The Senate this week made a move to advance a bill that renews a controversial National Security Agency internet surveillance program, Reuter’s reports.
The program, which allows the NSA to monitor a suspect’s internet usage without a warrant, has come under fire by some privacy advocates. The bill was advanced by a margin of one vote.
The advancement comes a few years after a 2013 leak by former NSA contractor Edward Snowden revealed classified information regarding the program’s surveillance measures. Since the leak, many liberal Democrats and libertarian-minded Republicans have been trying to redefine the measures by which the program is run.
The bill must now be signed by the senate and U.S. President Donald J. Trump. Otherwise, the program is set to expire on Friday, January 19, though the Reuters report notes that members of the intelligence community have said it could last through April.
If signed, the bill would extend the authorization, formally know as Section 702 of the Foreign Intelligence Surveillance Act (FISA), for another six years. No significant changes to the NSA’s scope of authority have been modified within the initial draft of the bill.
Last week, the same bill passed the House of Representatives. It was cleared easily by majority vote there.
While the surveillance program is supposed to primarily target foreigners, it incidentally can pick up communications by American citizens, including any communications an American might make with a suspect of interest overseas — without a warrant. This, says privacy advocates, is the program’s main flaw, and some have called into question the authorization’s constitutionality as it relates to American’s data being incidentally collected without a warrant.

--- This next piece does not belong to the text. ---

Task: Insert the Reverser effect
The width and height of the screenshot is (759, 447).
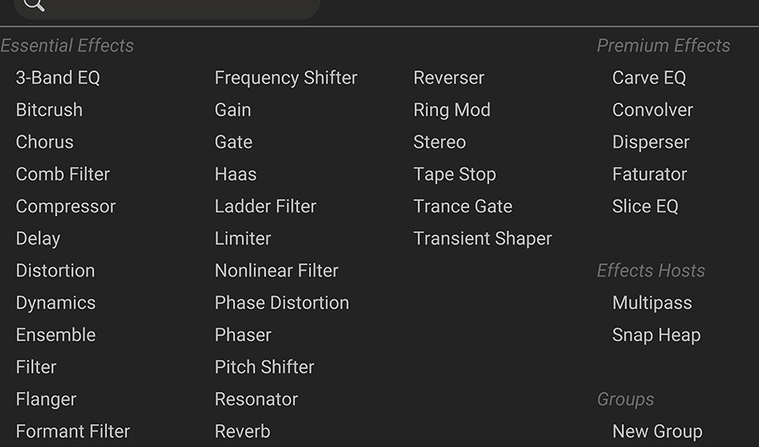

Republican Senator Rand Paul and Democratic Senator Ron Wyden are two elected officials very much critical of the program, and subsequently the bill to renew its authorization. In a letter to their fellow senators earlier this week, the two acknowledged that the program in its current form, “without additional meaningful constraints,” could lead to the government collecting data on its citizen without a warrant.
The bill is expected to earn the simple majority vote in the Senate sometime later this week. President Trump is expected to sign the bill into law once it reaches his desk.